**** Provided passage

One commenter proposed that a State can only remove NSR requirements if 
the continued implementation of the program would interfere with 
progress or timely attainment, or if the State demonstrates that it is 
no longer feasible to implement the program.
    b. Response
    Many comments received on our proposal support our understanding of 
how States account for growth within attainment demonstrations. We 
address comments related to specific SIP demonstrations in section 
III.C.4. of today's preamble.
    As explained in detail in our April 4, 2004 proposal (70 FR 17023-
17025), we conclude that States are not relying on major NSR to 
generate emissions reductions in the State's attainment modeling. The 
growth projection methods used in preparing attainment demonstrations 
and the 8-hour major NSR program requirements will provide overlapping 
assurances that removing the 1-hour major NSR program from the SIP, 
will not interfere with RFP or attainment in any 8-hour nonattainment 
area. Basing an area's major NSR program requirements on its 
classification under the 8-hour standard assures that emissions 
increases from major stationary sources are mitigated and provide an 
ample margin of safety against poor State planning in areas with more 
severe air quality problems. Accordingly, we find that removing major 
NSR program requirements from the SIP based on an area's previous 
classification under the 1-hour standard will not violate section 
110(l) of the Act.
    We disagree with commenters that our own policy requires a case-by-
case, fact-specific review in each circumstance to determine whether 
the requirements of section 110(l) of the Act are met. Although we have 
generally conducted case-by-case reviews of SIP changes, we have not 
always required a detailed analysis for every element within the 
requested change. For

[[Page 39421]]

example, when we approved revisions to the Illinois SIP, commenters 
objected to Illinois' removal of lowest achievable emission rate (LAER) 
and offset requirements, and NOX (RACT) requirements as a 
relaxation of the SIP. Commenters based their objections on the fact 
that neither Illinois or the EPA conducted a modeling demonstration 
showing that these requirements were not needed for attainment. We 
concluded that modeling was not needed to show that these measures were 
not needed for attainment because Illinois did not rely on 
NOX (reasonably available control technology) RACT to attain 
the ozone standard, and all sources already implementing major NSR 
requirements were required to retain these controls. (68 FR 25458-9).

********
**** Supplied information

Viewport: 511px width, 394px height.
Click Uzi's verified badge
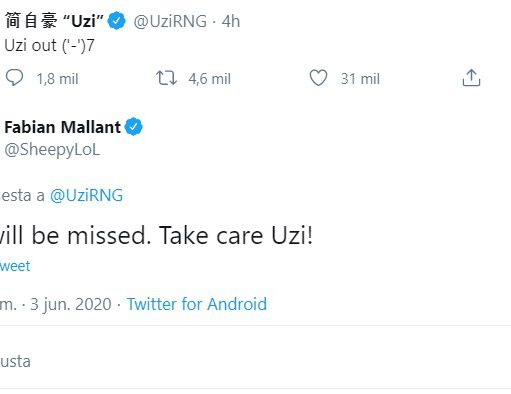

********

### Set of tasks
1. Translate this sentence from the NSR passage into Spanish: "We address comments related to specific SIP demonstrations in section III.C.4. of today's preamble."
2. Transcribe the NSR passage from "[[Page 39421]]" up to and including "(68 FR 25458-9).".
3. In the Illinois example in the NSR passage, which requirements did commenters object to Illinois removing?

### Replies
1. Abordamos los comentarios relacionados con demostraciones específicas del SIP en la sección III.C.4. del preámbulo de hoy.

2.
[[Page 39421]]

example, when we approved revisions to the Illinois SIP, commenters 
objected to Illinois' removal of lowest achievable emission rate (LAER) 
and offset requirements, and NOX (RACT) requirements as a 
relaxation of the SIP. Commenters based their objections on the fact 
that neither Illinois or the EPA conducted a modeling demonstration 
showing that these requirements were not needed for attainment. We 
concluded that modeling was not needed to show that these measures were 
not needed for attainment because Illinois did not rely on 
NOX (reasonably available control technology) RACT to attain 
the ozone standard, and all sources already implementing major NSR 
requirements were required to retain these controls. (68 FR 25458-9).

3. Lowest achievable emission rate (LAER) and offset requirements, and NOX RACT requirements.